Claire Dwoskin was appointed to the Board of Visitors at George Mason University in the beginning of June. The university is located in Fairfax, Virginia which holds a 16 member board that exercises its authority principally in policy-making and oversight.
Dwoskin, alongside three other new appointees, will serve a four-year term starting July 1, 2014 and ending June 30, 2018. The 16 members are appointed by the Governor of Virginia, Gov. Terry McAuliffe, and serve on a rotating basis. These members are the corporate and governing body of the university that work under the leadership of a rector, vice rector and secretary.
Some of the duties Dwoskin will be responsible for include setting tuition rates, approving the university’s budget and appointing the university president. Currently, George Mason University is home to approximately 21,000 undergraduate students and 12,000 graduate students.
The Board of Visitors was established at the university in April 1972 when the school became an independent institution and has since assisted with the operations of the university. Meetings of the Board of Visitors and its committees are open to the public, except in the case of executive sessions.

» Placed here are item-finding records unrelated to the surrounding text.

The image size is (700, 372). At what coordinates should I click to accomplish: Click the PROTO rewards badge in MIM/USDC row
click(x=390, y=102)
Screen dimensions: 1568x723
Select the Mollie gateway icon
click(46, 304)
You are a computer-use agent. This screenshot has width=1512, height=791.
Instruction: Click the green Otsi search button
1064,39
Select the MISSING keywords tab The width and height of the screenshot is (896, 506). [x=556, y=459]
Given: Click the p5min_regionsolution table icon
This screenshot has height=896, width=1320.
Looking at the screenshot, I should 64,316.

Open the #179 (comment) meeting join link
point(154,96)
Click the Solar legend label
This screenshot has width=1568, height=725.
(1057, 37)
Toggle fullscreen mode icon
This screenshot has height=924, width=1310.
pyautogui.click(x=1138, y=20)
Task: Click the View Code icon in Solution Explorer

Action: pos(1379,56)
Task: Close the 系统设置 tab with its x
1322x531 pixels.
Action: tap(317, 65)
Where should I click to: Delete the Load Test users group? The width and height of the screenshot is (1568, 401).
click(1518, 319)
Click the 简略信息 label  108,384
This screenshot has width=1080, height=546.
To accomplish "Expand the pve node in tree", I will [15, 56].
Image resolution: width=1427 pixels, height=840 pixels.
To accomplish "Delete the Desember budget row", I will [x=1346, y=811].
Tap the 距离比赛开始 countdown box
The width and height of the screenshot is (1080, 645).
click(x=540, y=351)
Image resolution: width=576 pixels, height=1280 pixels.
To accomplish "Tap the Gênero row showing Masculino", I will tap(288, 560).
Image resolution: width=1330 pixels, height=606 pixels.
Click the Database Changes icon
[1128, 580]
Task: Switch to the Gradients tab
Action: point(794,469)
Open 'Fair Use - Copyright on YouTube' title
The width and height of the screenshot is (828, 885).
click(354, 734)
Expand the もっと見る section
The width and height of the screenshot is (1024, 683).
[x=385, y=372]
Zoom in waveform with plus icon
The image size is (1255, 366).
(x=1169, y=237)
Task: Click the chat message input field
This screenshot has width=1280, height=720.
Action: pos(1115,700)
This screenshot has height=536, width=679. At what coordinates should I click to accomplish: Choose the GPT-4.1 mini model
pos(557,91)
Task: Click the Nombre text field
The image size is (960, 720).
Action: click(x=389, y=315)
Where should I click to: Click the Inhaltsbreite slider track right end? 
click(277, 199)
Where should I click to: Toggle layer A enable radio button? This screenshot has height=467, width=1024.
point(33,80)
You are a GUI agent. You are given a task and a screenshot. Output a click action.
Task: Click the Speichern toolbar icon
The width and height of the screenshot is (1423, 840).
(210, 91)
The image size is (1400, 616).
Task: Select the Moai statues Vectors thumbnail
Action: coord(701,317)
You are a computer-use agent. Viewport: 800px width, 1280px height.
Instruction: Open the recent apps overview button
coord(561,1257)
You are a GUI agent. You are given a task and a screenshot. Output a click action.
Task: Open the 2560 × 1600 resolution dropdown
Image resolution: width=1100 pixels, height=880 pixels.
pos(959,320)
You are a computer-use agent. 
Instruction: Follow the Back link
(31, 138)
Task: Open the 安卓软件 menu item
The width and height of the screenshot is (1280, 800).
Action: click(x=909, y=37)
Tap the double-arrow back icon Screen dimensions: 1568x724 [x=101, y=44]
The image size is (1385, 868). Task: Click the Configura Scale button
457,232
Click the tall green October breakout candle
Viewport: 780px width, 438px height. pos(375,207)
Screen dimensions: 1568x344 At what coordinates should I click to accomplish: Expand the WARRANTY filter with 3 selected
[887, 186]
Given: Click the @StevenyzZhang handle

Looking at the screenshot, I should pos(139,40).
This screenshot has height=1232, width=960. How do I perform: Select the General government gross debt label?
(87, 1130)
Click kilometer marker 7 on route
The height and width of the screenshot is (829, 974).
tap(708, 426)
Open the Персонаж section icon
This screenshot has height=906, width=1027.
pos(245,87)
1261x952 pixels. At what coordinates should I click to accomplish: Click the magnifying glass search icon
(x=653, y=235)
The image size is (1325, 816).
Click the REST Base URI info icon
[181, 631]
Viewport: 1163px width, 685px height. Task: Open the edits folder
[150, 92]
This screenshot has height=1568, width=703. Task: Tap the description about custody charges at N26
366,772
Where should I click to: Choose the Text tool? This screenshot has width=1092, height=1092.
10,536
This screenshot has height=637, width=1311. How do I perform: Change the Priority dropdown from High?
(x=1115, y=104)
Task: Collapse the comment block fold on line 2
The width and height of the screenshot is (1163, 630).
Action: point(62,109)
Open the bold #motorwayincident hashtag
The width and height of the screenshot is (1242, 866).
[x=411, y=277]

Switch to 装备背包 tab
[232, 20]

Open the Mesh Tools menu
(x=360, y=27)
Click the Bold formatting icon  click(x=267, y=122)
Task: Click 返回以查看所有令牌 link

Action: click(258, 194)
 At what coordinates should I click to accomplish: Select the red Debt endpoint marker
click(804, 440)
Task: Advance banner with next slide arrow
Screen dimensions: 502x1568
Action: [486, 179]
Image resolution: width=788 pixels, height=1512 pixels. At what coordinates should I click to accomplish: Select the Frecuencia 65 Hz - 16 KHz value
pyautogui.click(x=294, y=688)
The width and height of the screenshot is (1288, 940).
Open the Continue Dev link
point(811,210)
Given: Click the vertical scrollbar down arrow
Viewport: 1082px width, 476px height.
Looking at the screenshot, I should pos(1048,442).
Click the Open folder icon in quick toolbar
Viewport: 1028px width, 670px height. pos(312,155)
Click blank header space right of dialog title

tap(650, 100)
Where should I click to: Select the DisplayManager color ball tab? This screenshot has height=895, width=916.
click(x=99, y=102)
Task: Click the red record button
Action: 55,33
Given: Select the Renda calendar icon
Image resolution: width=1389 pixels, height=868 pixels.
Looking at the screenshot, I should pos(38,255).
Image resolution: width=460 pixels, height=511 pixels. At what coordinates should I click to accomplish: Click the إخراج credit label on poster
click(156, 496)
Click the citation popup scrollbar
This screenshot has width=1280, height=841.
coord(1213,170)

With Dwoskin’s background in funding scientific research into chronic health conditions among young children and the elderly, she may be able to provide guidance on the importance of academic research as both a stimulant to economic growth and as an important factor in understanding societal and economic trends. Her family foundation has funded highly accessed research through Children’s Medical Safety Research Institute. Specifically, CMSRI is funding research into the causal factors underlying the increases in the prevalence of previously rare disorders that are becoming more frequent, such as serious autoimmune health conditions and age related disorders in the nervous system.
CMSRI is focused on discovering changes in human exposures which may be a leading cause to chronic health conditions like immune, inflammatory and cognitive disorders in children and adults ranging from asthma to neurodevelopmental disorders. Understanding the root causes is the key to preventing these conditions, as well as in developing more effective treatments and cures. Knowledge obtained through academic research funded by her foundation will likely spark new medical and therapeutic advances as well as reduce costs associated with conditions that can be prevented.
A vast amount of research has been conducted regarding the use of vaccines and their effects on the body because it is believed that some ingredients spur adverse reactions. One ingredient used in many vaccines is aluminum – which, when used as an adjuvant, has the potential to be toxic and harmful to every organ system in the body. Ms. Dwoskin will continue to support CMSRI while fulfilling board duties at George Mason University.